_Data supplied_.

== Segment start ==

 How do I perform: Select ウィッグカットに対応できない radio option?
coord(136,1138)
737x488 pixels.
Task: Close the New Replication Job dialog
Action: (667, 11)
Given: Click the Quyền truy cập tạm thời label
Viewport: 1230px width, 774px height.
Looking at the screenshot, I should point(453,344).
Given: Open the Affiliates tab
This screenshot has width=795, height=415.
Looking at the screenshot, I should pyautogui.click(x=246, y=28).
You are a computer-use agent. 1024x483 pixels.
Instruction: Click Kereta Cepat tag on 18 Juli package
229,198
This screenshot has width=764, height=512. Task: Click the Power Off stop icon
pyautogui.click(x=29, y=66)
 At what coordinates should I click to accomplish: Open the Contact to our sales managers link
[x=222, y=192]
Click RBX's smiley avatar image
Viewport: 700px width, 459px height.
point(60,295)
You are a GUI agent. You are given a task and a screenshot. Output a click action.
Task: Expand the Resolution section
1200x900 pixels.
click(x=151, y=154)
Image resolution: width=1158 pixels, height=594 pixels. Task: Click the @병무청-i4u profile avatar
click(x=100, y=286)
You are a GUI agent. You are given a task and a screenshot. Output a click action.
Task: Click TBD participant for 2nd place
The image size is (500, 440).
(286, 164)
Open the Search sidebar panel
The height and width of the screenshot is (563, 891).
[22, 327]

== Segment end ==

_Work instruction_.
Repeat the records above exactly as they appear.

_Result_.
 How do I perform: Select ウィッグカットに対応できない radio option?
coord(136,1138)
737x488 pixels.
Task: Close the New Replication Job dialog
Action: (667, 11)
Given: Click the Quyền truy cập tạm thời label
Viewport: 1230px width, 774px height.
Looking at the screenshot, I should point(453,344).
Given: Open the Affiliates tab
This screenshot has width=795, height=415.
Looking at the screenshot, I should pyautogui.click(x=246, y=28).
You are a computer-use agent. 1024x483 pixels.
Instruction: Click Kereta Cepat tag on 18 Juli package
229,198
This screenshot has width=764, height=512. Task: Click the Power Off stop icon
pyautogui.click(x=29, y=66)
 At what coordinates should I click to accomplish: Open the Contact to our sales managers link
[x=222, y=192]
Click RBX's smiley avatar image
Viewport: 700px width, 459px height.
point(60,295)
You are a GUI agent. You are given a task and a screenshot. Output a click action.
Task: Expand the Resolution section
1200x900 pixels.
click(x=151, y=154)
Image resolution: width=1158 pixels, height=594 pixels. Task: Click the @병무청-i4u profile avatar
click(x=100, y=286)
You are a GUI agent. You are given a task and a screenshot. Output a click action.
Task: Click TBD participant for 2nd place
The image size is (500, 440).
(286, 164)
Open the Search sidebar panel
The height and width of the screenshot is (563, 891).
[22, 327]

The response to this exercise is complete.